Author of The Rosie Project realises dreams at 50

If there is one thing to take away from writer Graeme Simsion it's you know that thing you've always wanted to do? Take up tennis, learn a foreign language, write a book? Do it. Just do it.

Graeme Simsion at his appearence in Los Angeles on Monday.
Do it. Just do it.
Graeme Simsion did. Having spent the early part of adulthood raising kids and paying off the mortgage, he decided, at age 50, to enrol in a screenwriting course at Melbourne's RMIT, where he produced a screenplay called The Rosie Project, which became an international bestseller. Now there's a sequel, plus the movie rights are sold, and if that weren't enough, there was Graeme yesterday, addressing a rapt audience of booklovers at the Martin Luther King Jr. auditorium at Santa Monica Public Library in Los Angeles.

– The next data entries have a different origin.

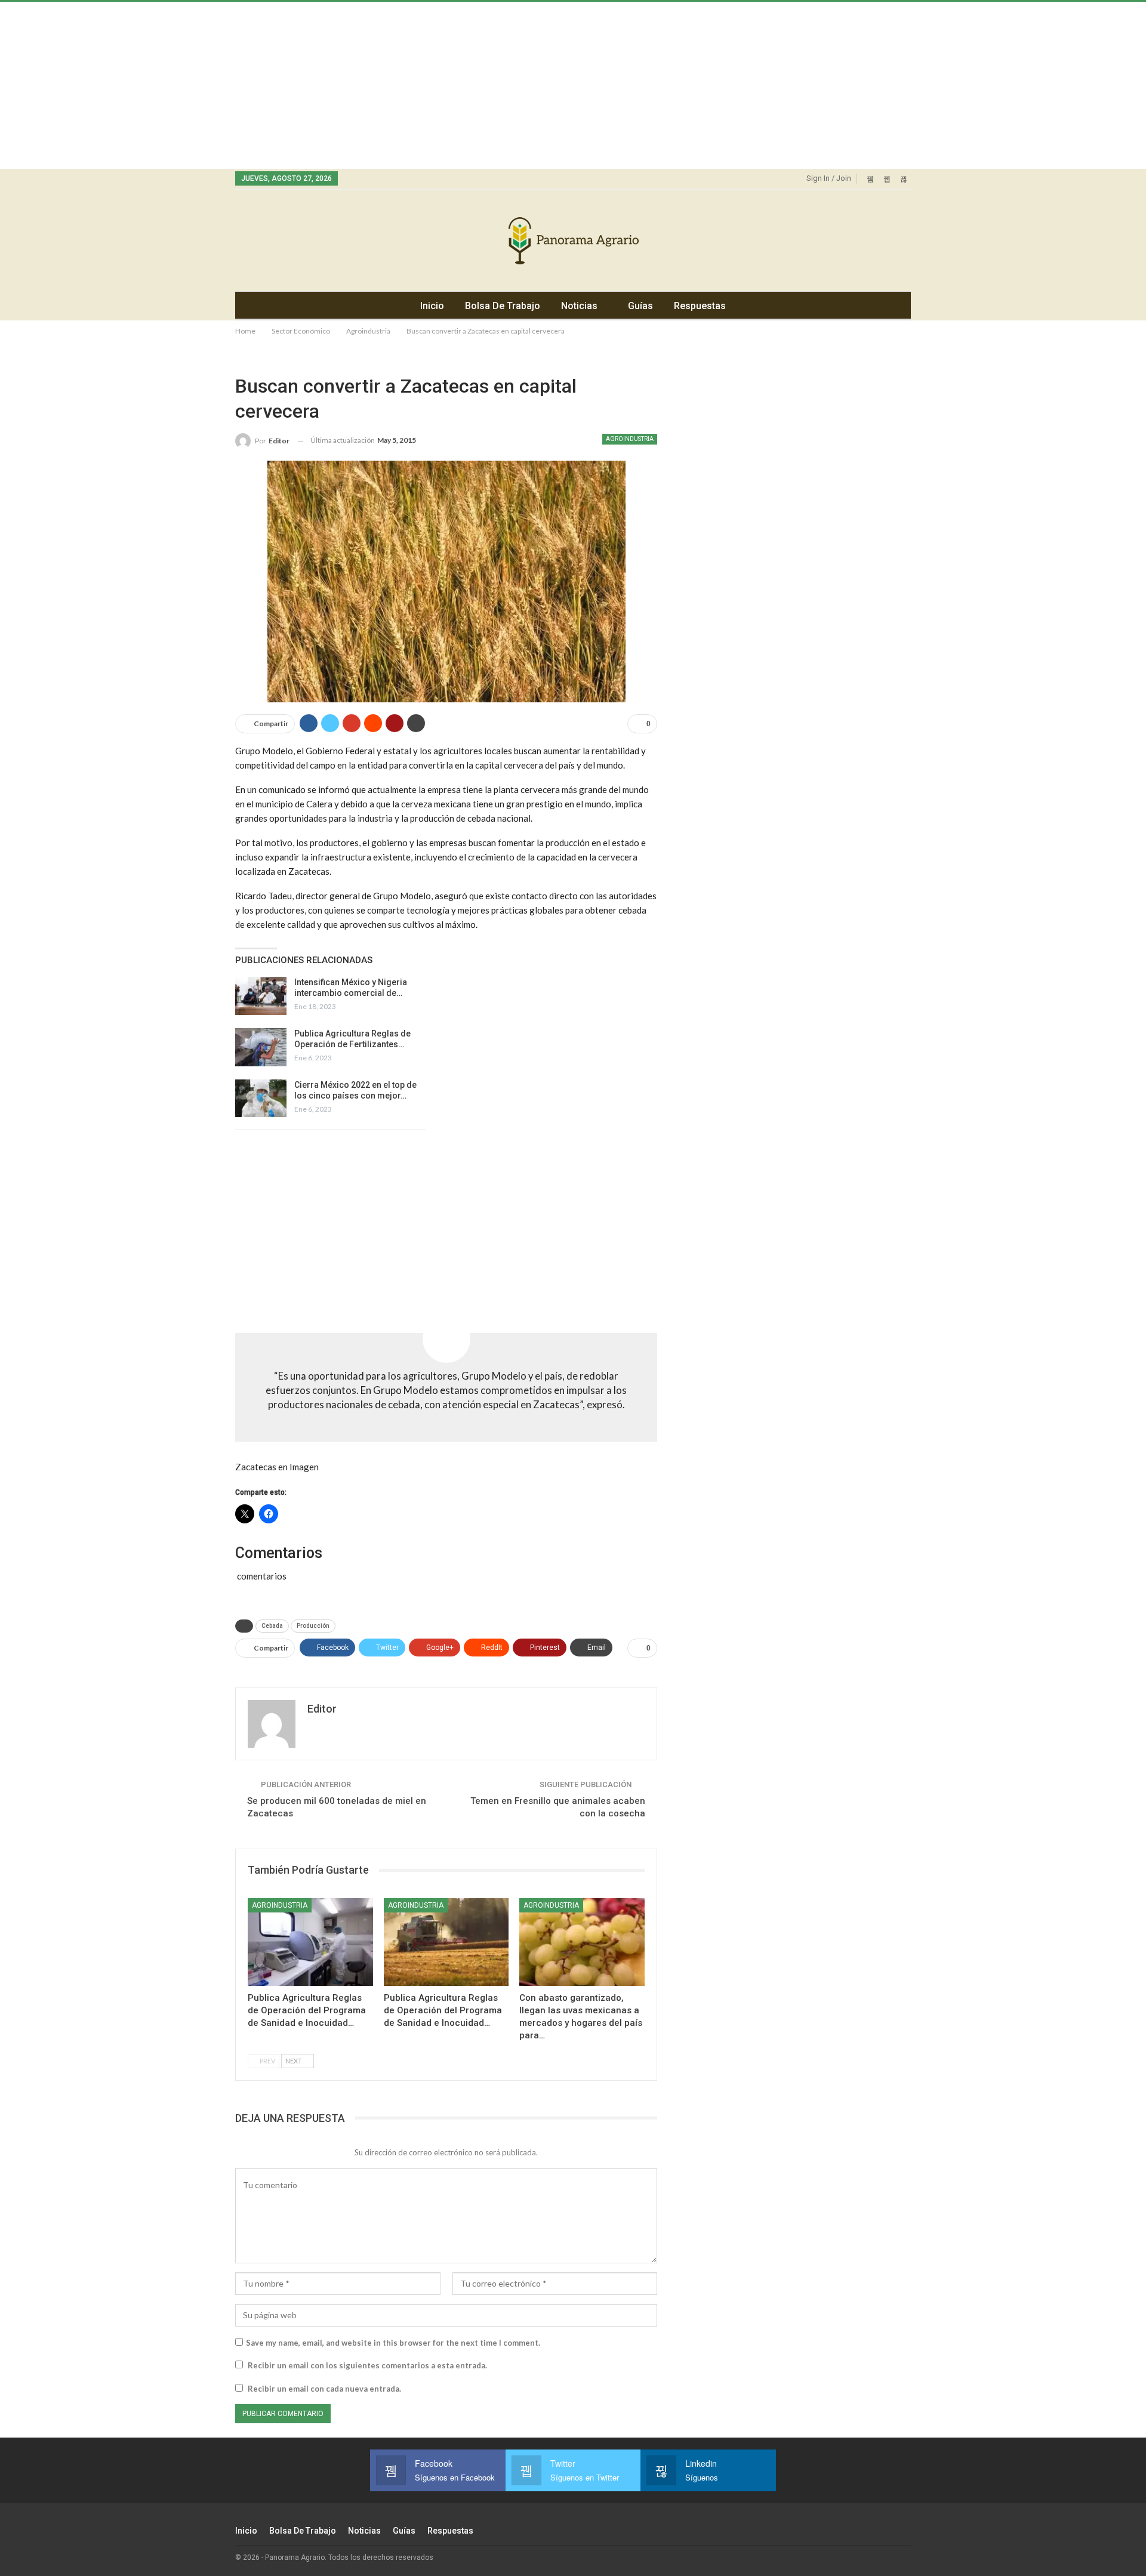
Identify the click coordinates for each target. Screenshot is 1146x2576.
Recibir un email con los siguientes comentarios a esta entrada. (367, 2365)
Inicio (432, 305)
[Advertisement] (358, 85)
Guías (640, 305)
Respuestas (700, 305)
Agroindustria (630, 439)
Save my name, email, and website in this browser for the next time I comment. (393, 2342)
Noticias (579, 305)
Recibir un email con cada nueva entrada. (324, 2388)
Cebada (272, 1625)
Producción (313, 1625)
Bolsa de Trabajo (502, 305)
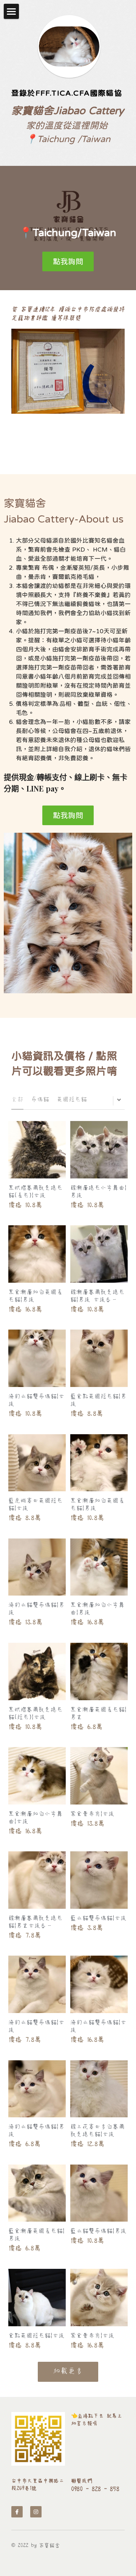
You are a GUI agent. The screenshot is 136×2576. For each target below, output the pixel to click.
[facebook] (17, 2511)
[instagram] (36, 2511)
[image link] (38, 2439)
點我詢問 (68, 261)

"I had not written a word of fiction between leaving high school and turning 50," Graeme told the crowd, "and I would have been happy to see my novel on a bookshelf in a small bookstore somewhere. Everything has exceeded my expectations. It is all gravy."
The Weekly caught up with Graeme on day one of a 10-city, 10-day tour of the US, where he’s promoting the Rosie sequel, called The Rosie Effect.
He was only just off the plane, and had barely had time to acclimatise (it's freezing in LA) plus the audience was entirely American, yet he wasn’t at all nervous about being able to make them laugh.
"I have heard that Americans don't do satire, that they don't understand our comedy," he said, "but I've seen no evidence of it. When I do a reading in Australia, I can tell you when the audience will laugh, and Americans laugh at exactly the same moments."
Graeme's books have enjoyed magnificent success in the US market, with more than half a million copies of The Rosie Project sold (the sequel has only been out for two weeks, but it's doing well, too.)
For those who haven't read the books, the idea is this: a slightly odd, occasionally rude professor called Don decides to get married, because statistically, married people live longer. In order to find the perfect partner, Don devises a questionnaire. Then along comes Rosie, who ticks none of the boxes. You can guess the rest, and it's all delightful.
This being LA, the audience was keen to know who might star in the movie (the rights were taken by Sony, 18 months ago.) Graeme said he wouldn't mind seeing somebody "cast against type, such as Russell Crowe in A Beautiful Mind."
He was allowed to write the first draft of the screenplay – in fact, he'd already written it, before he wrote the novel – but he isn't at all precious about any changes that might be made.
"If you think they (the film makers) are not going to change anything, you're kidding yourself," he said.
Graeme isn't the only literary type in his own family: his wife, Anne Buist, has written 10 books of erotic fiction, which are so steamy they are rated 'likely to offend most adult readers.'
"I have to tell you, it's pretty weird, reading what your partner writes in that regard," he said, "and our kids (now young adults, studying at Melbourne) won't have a bar of it."
Anne's first novel, Medea's Curse, about a missing baby, is due out soon.
In the meantime, Graeme is making a good living "and I am able to say, we don't need to go to work for money. We can write full-time. We can afford it. And that's because we came to this late. So I do recommend giving things a go. I am living the life I wanted to live. I can hardly believe it sometimes, but I am."